GIVEN INFORMATION →

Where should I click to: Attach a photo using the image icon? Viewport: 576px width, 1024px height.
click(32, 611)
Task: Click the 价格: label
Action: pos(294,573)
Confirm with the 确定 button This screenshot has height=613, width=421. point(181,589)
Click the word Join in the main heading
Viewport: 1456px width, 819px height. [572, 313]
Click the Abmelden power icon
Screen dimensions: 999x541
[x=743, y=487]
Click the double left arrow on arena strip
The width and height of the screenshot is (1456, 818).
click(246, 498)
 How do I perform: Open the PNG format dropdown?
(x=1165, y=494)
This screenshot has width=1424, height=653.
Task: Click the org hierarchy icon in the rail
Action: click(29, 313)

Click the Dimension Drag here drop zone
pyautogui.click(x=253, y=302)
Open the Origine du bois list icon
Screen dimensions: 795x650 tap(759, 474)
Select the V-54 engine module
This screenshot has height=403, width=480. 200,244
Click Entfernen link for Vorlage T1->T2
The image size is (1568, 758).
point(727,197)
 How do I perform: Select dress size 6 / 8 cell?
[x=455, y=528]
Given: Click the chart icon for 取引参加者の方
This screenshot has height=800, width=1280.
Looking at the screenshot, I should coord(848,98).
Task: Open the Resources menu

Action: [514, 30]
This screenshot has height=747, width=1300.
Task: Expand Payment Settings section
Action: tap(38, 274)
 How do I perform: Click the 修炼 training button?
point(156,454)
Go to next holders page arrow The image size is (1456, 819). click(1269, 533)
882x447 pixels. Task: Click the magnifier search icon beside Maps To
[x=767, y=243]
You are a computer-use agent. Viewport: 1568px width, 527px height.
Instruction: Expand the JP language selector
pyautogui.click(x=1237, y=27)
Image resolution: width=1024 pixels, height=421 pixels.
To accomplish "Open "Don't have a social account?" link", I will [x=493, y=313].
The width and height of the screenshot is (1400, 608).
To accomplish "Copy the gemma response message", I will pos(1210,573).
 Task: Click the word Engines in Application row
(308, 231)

THE TASK → Everything from the line that contains "How do I perform: Select" through the end of the records must be duplicated exactly, and nothing outside that range.

RESULT →
 How do I perform: Select dress size 6 / 8 cell?
[x=455, y=528]
Given: Click the chart icon for 取引参加者の方
This screenshot has height=800, width=1280.
Looking at the screenshot, I should coord(848,98).
Task: Open the Resources menu

Action: [514, 30]
This screenshot has height=747, width=1300.
Task: Expand Payment Settings section
Action: tap(38, 274)
 How do I perform: Click the 修炼 training button?
point(156,454)
Go to next holders page arrow The image size is (1456, 819). click(1269, 533)
882x447 pixels. Task: Click the magnifier search icon beside Maps To
[x=767, y=243]
You are a computer-use agent. Viewport: 1568px width, 527px height.
Instruction: Expand the JP language selector
pyautogui.click(x=1237, y=27)
Image resolution: width=1024 pixels, height=421 pixels.
To accomplish "Open "Don't have a social account?" link", I will [x=493, y=313].
The width and height of the screenshot is (1400, 608).
To accomplish "Copy the gemma response message", I will pos(1210,573).
 Task: Click the word Engines in Application row
(308, 231)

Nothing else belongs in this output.